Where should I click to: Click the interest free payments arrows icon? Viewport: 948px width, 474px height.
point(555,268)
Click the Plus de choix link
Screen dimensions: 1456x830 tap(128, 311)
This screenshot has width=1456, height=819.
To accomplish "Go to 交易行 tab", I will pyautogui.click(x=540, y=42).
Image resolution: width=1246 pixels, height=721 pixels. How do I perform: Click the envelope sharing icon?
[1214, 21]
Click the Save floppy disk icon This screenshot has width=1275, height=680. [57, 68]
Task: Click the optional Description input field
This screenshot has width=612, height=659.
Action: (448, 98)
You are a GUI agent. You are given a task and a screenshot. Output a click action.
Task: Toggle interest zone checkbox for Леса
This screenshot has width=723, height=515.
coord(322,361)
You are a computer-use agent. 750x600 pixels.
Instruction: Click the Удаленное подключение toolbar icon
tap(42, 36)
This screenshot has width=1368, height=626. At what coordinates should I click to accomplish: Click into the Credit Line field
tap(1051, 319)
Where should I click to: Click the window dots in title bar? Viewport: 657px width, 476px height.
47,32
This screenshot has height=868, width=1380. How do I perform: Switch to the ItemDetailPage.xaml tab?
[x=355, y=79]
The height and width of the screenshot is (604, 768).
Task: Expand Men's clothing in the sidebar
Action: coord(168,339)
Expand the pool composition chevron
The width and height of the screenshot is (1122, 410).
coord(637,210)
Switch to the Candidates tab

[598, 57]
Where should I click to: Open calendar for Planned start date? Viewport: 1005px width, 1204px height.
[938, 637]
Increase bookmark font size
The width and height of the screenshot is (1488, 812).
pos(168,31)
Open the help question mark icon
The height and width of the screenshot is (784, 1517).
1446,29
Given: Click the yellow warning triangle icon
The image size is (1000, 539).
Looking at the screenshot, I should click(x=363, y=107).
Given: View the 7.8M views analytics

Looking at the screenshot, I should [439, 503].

* **What you have to do**
Copy out each line of the data that holds the string "agent".

* **Exercise output**
You are a GUI agent. You are given a task and a screenshot. Output a click action.
You are a computer-use agent. 750x600 pixels.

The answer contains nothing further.